# [SOURCE MATERIAL]

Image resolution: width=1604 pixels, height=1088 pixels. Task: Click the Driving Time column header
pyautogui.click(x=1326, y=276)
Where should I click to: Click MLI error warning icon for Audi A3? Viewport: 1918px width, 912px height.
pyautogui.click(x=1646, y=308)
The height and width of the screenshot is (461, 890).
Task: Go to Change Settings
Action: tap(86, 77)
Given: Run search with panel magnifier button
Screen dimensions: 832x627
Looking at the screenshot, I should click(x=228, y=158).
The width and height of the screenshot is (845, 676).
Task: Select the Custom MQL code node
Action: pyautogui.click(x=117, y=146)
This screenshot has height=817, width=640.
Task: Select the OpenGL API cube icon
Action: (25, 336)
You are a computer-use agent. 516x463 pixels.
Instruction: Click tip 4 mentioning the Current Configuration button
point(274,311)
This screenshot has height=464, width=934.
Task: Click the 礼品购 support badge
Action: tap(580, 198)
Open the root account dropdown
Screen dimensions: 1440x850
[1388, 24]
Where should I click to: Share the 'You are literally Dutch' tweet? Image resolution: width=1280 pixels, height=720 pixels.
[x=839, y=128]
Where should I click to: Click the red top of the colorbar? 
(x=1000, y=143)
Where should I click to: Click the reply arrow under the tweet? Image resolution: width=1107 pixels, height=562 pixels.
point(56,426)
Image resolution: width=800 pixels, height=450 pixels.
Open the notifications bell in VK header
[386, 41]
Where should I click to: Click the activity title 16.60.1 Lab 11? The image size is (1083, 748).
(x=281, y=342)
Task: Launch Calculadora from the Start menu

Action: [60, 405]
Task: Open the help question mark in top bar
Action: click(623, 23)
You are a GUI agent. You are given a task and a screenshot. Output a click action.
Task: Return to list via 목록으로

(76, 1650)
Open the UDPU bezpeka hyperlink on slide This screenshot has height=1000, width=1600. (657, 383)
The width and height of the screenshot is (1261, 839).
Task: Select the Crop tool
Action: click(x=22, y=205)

# [TO DO]
Where a line above includes "agent", copy that line.

# [OUTPUT OF THE EXERCISE]
You are a computer-use agent. 516x463 pixels.
You are a GUI agent. You are given a task and a screenshot. Output a click action.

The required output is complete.